Speaking at the FDF’s President’s Dinner in London last night (April 17), Jim Moseley, FDF president, urged keynote speaker, heath secretary Andrew Lansley, to: “… adopt a breadth not depth strategy”, with regard to the continued development of the PHRD.
Government should “… broaden the membership of the responsibility deal by getting more companies to sign the pledges that have already been developed, rather than deepening the commitments of the existing partners in developing new pledges”, he said.
So far, more than 30 FDF members have signed up to a total of 170 pledges under the PHRD. The pledges concern salt reduction, elimination of artificial trans-fatty acids, out-of-home calorie labelling and a range of actions on health at work.
But Moseley said the foodservice sector was not yet “playing its full part”. He added that small- to medium-sized enterprises (SMEs) also have a role to play but might not always have the necessary technical resources to do so.

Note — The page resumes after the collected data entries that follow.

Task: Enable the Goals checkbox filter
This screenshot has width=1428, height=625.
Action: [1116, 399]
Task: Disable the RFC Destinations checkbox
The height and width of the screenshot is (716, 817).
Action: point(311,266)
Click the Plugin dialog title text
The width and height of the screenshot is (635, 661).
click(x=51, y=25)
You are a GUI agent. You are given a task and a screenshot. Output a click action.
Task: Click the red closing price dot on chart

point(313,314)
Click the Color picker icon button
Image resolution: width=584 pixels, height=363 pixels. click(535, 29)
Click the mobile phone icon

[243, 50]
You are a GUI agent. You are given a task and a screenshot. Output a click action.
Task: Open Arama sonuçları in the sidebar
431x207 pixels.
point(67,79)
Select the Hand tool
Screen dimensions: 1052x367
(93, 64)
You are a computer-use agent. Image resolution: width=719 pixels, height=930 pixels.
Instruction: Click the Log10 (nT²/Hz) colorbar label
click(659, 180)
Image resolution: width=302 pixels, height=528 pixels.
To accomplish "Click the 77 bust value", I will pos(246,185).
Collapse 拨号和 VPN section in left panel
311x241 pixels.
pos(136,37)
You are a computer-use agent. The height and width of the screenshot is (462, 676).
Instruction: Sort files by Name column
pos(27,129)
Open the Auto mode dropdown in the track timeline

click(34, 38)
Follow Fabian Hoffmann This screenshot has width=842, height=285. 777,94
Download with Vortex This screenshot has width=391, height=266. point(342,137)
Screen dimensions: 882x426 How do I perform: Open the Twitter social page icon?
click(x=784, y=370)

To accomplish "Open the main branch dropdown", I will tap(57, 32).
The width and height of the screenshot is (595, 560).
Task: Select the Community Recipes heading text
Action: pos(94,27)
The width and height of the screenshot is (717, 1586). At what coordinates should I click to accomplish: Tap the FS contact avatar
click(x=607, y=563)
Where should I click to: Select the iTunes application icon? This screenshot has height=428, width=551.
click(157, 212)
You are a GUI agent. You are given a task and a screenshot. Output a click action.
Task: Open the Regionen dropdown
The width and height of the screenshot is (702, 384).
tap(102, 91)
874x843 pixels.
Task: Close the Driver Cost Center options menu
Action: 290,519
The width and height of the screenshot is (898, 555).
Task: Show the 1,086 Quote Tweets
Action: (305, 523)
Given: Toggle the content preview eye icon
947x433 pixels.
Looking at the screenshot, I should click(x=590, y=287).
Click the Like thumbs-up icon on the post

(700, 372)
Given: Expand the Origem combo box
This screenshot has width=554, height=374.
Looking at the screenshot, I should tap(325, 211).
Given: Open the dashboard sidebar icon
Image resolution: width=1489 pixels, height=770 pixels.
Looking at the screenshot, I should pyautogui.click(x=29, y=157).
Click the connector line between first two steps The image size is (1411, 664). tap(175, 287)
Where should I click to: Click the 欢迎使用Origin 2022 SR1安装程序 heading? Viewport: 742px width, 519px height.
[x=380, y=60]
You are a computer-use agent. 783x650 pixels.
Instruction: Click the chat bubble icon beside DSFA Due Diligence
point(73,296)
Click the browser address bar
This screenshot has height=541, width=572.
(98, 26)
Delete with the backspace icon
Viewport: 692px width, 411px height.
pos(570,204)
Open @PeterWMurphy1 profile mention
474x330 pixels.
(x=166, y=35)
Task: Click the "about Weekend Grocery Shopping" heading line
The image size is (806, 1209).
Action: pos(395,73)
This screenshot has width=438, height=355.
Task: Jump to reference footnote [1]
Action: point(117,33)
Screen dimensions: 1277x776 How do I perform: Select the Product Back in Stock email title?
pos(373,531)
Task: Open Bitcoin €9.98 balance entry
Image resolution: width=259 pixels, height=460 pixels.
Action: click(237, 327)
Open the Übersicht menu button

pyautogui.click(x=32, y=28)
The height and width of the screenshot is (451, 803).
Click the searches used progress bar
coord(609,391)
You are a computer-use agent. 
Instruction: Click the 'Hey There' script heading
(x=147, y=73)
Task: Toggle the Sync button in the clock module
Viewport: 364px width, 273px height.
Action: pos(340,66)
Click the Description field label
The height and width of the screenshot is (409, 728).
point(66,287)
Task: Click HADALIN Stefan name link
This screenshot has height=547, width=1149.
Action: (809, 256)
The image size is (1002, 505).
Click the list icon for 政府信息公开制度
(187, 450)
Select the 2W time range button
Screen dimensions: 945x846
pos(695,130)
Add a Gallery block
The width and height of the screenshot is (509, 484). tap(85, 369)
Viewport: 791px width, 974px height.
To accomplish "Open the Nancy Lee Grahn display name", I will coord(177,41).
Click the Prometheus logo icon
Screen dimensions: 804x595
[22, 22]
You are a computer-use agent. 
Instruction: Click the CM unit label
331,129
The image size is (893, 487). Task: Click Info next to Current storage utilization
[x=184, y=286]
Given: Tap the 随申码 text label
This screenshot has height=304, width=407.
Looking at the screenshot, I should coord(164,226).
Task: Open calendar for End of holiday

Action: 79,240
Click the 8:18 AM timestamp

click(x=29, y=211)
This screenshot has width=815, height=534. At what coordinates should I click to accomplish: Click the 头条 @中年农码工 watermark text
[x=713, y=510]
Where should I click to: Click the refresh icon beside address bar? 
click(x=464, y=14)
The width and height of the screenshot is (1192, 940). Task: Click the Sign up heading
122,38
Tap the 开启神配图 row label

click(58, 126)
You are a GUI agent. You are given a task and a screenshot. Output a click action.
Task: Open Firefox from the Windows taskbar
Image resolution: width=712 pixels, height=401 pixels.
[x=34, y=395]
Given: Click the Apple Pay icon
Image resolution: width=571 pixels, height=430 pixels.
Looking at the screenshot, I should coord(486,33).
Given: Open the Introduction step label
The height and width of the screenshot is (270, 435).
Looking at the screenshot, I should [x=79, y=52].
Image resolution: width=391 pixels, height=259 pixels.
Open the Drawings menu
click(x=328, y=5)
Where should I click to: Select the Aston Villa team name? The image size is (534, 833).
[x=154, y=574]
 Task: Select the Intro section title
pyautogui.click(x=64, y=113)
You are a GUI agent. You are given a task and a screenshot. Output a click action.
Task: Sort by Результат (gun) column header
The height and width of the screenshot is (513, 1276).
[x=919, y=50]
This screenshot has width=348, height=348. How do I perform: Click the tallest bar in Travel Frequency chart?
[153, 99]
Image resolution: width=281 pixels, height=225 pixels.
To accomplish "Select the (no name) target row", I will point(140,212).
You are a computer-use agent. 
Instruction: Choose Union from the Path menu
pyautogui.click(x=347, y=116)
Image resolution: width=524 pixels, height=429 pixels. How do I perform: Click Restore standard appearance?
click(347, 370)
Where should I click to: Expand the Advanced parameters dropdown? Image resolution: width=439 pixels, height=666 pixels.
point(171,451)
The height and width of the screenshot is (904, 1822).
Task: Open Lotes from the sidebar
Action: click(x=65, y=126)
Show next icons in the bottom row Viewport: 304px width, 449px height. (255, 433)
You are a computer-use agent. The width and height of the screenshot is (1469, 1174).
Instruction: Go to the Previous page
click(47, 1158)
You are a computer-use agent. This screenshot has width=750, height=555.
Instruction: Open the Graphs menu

Funding to remedy that problem was already available from the Scottish government and Moseley pledged to work with the Department of Health (DoH) to study how a similar model might work in England. “Scottish government funding is helping … small businesses to play their part in spreading best practice … and we are starting to see the results of this pioneering work.”
One year on from the launch of the PHRD, Lansley used his keynote address to reconfirm the government’s faith in voluntary action to improve public health rather than legislation. “The test [of the PHRD’s success] is to achieve more, more quickly by voluntary action than would be achieved by costly and intrusive regulation. There is no doubt we are achieving that.”
More had been achieved to improve public health in the past two years than in the previous decade, he claimed.
Rounding on critics of the government’s voluntary approach, Lansley said: “There are some who stand on the sidelines, they won’t play on the pitch, who claim easy regulatory solutions. But they ignore the fact that food legislation is overwhelmingly European in origin.”
Lord Green, minister of state for Trade and Investment, praised the sector’s innovation after Mintel confirmed the launch of 8,500 new food and drink products last year.
“If the rest of UK manufacturing was as vibrant and innovative as the food and drink industry, we would be well on track to rebalancing the economy,” said Green.
He added that his department planned to encourage SMEs to step up food and drink exports in response to our competitors’ “… aggressive and often state-backed export plans”.